The fact that all of the vaccine-associated CVST cases in the U.S. have arisen among women is also of interest.

Curiously, blood clots in the cerebral sinus not associated with vaccines occur in women 75 percent of the time, and usually in 20- to 40-year-olds. That has been suggested, but not proven, to stem from use of birth control pills by women of childbearing age.

Whether some common cause makes women more prone to vaccine-associated clots is not clear. We are only at the leading edge of learning about this condition.

It is also vital to note that COVID-19 itself triggers clotting at an astonishingly high rate. More than 30% of critically ill COVID patients, and 58% of patients succumbing to COVID, suffer from clotting.

An emergency department study of patients admitted with COVID pneumonia shows 18% of those undergoing chest CT scans suffered from clotting in the lungs. I cannot think of another infectious disease that promotes blood clots at such an extraordinary rate.

If you are frightened of blood clots, the thing you should most want to avoid is the disease, not the vaccine.

The risk of a clot from the vaccine appears to be around one in one million. The risk of clots if you catch COVID is probably close to 1,000 times that, so the best way to avoid dangerous blood clots is getting vaccinated.

No vaccine is completely free of risks. But even if these preliminary findings are confirmed, the vaccine is still extraordinarily safe. The risks from contracting COVID-19 far outweigh the minute risks from vaccination with J&J or Astra Zeneca.
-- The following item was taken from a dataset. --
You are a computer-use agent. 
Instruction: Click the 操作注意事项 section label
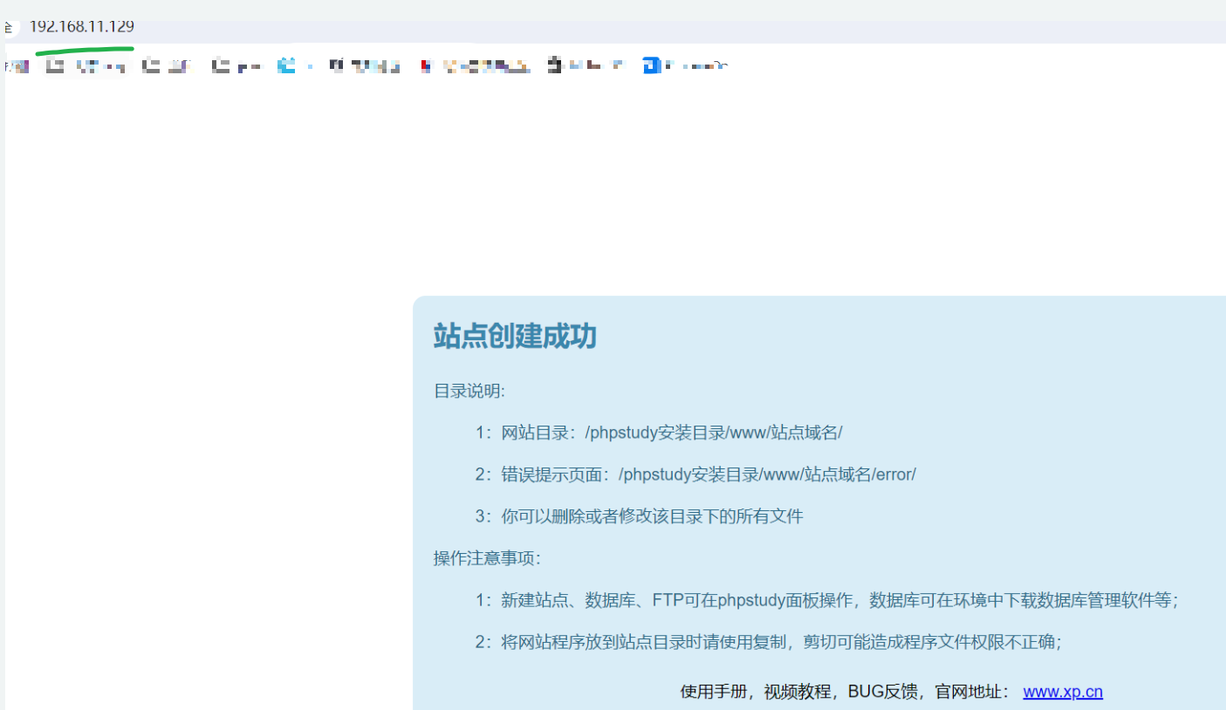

Dr. Scott Gibson is board-certified in internal medicine. He owns and operates clinical and surgical facilities in McMinnville.


Bill B

Sure glad that this guy is not my doctor! Is he really saying that the vaccination did not initiate the clot?


No, he is not saying that. He is saying that while the Johnson & Johnson vaccine apparently triggers clotting in roughly one out of every million recipients, the disease itself causes clotting at a vastly greater rate. So the best way to protect yourself against clotting is to get vaccinated.

As Dr. Gibson put it:

If you are frightened of blood clots, the thing you should most want to avoid is the disease, not the vaccine.

"The risk of a clot from the vaccine appears to be around one in one million. The risk of clots if you catch COVID is probably close to 1,000 times that, so the best way to avoid dangerous blood clots is getting vaccinated."


Bill B

I certainly agree with the importance of getting vaccinated. But not with Johnson & Johnson or AstraZeneca. The jury is still out on the MRNA vaccines. The best choice is coming up in the next week or so and that is novavax.

Bill B

Reading more on the JNJ vaccine and clots. Actually only 1 miilion doses were given to females ages 18-49. That puts the ratio at 1 clot case per 150,000. That's a big number in my mind and shows how the media and this writer can distort the picture.